— EXERCISE DIRECTIONS —
Can you quote the records word for word from the line containing "Select the text T tool" through the end of the records, both ends included?

— PROVIDED DATA —
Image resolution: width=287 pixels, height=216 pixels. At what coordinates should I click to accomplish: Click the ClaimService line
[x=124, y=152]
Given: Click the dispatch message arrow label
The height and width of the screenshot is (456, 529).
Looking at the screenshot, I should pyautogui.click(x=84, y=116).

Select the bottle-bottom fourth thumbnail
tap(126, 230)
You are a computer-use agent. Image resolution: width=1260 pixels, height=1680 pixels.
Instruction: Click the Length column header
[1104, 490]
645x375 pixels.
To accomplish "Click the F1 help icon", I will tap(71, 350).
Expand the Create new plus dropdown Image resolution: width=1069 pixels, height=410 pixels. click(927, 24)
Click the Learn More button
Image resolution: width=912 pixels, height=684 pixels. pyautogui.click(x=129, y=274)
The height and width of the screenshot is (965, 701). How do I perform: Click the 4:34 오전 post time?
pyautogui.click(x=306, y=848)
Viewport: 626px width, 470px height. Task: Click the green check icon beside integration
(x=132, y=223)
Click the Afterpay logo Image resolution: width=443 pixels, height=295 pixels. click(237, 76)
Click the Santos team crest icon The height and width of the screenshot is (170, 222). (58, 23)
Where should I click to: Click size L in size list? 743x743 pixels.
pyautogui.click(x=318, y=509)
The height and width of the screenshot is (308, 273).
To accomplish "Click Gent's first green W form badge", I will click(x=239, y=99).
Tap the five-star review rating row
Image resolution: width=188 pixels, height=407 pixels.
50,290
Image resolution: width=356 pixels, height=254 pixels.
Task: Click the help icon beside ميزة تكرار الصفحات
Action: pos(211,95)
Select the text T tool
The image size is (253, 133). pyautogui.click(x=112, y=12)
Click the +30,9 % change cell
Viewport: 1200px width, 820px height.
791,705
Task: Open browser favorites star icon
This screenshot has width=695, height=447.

— THE RESULT —
Select the text T tool
The image size is (253, 133). pyautogui.click(x=112, y=12)
Click the +30,9 % change cell
Viewport: 1200px width, 820px height.
791,705
Task: Open browser favorites star icon
This screenshot has width=695, height=447.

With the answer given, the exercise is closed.